Stored records:
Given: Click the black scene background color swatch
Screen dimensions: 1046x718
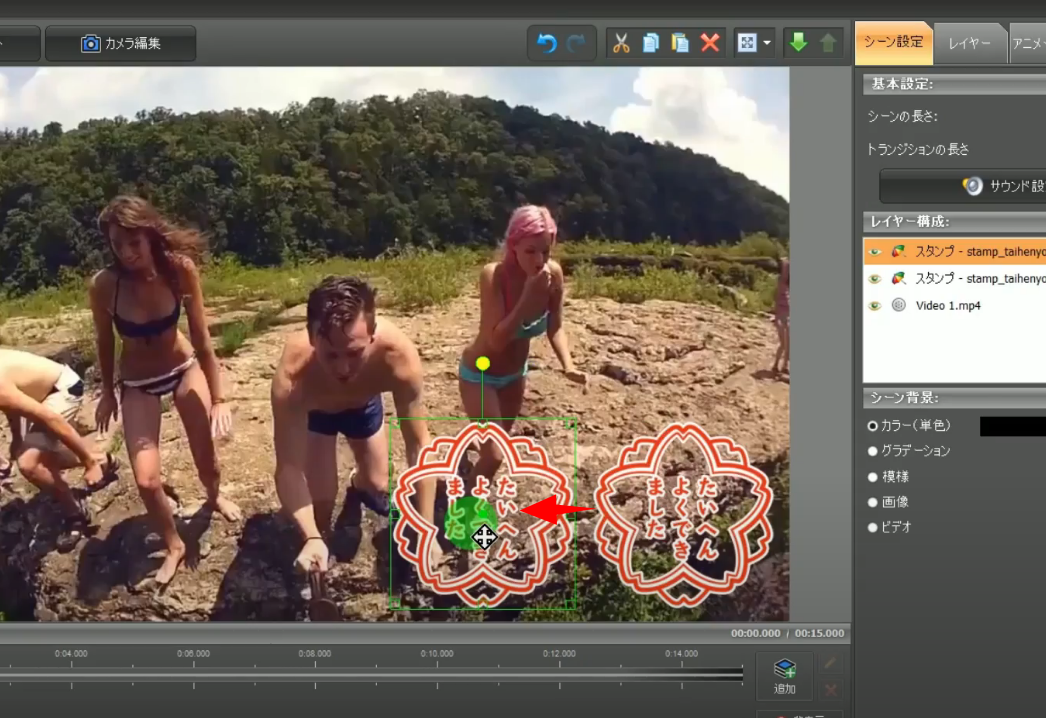Looking at the screenshot, I should [x=1012, y=427].
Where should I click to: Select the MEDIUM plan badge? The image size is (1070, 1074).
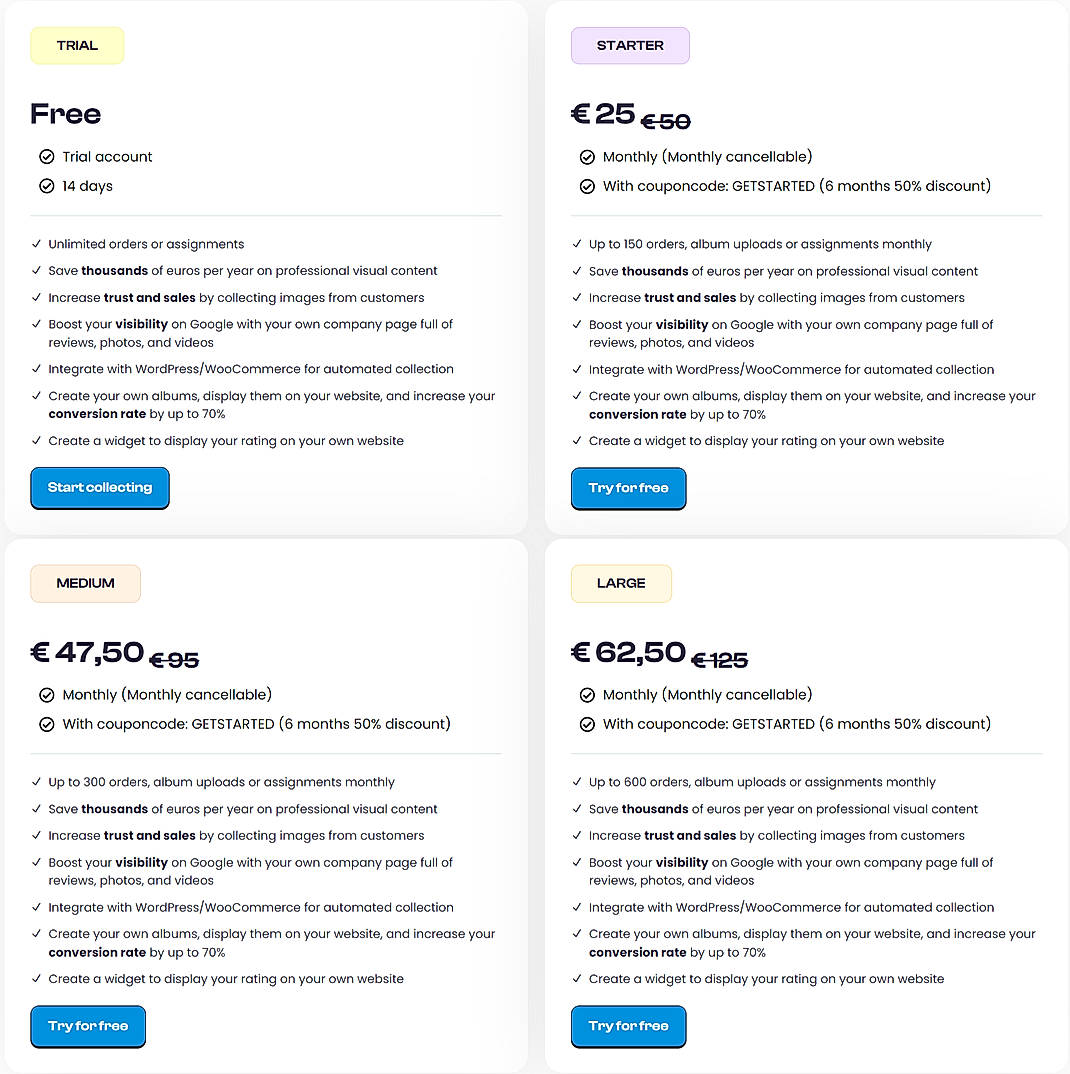85,583
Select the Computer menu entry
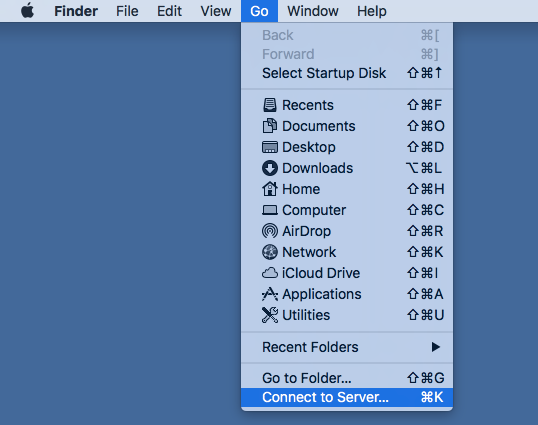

**WORK TO BE COMPLETED:** Transcribe all records verbatim and omit each image.

**ANSWER BOX:**
Given: Click the black scene background color swatch
Screen dimensions: 1046x718
Looking at the screenshot, I should [x=1012, y=427].
Where should I click to: Select the MEDIUM plan badge? The image size is (1070, 1074).
85,583
Select the Computer menu entry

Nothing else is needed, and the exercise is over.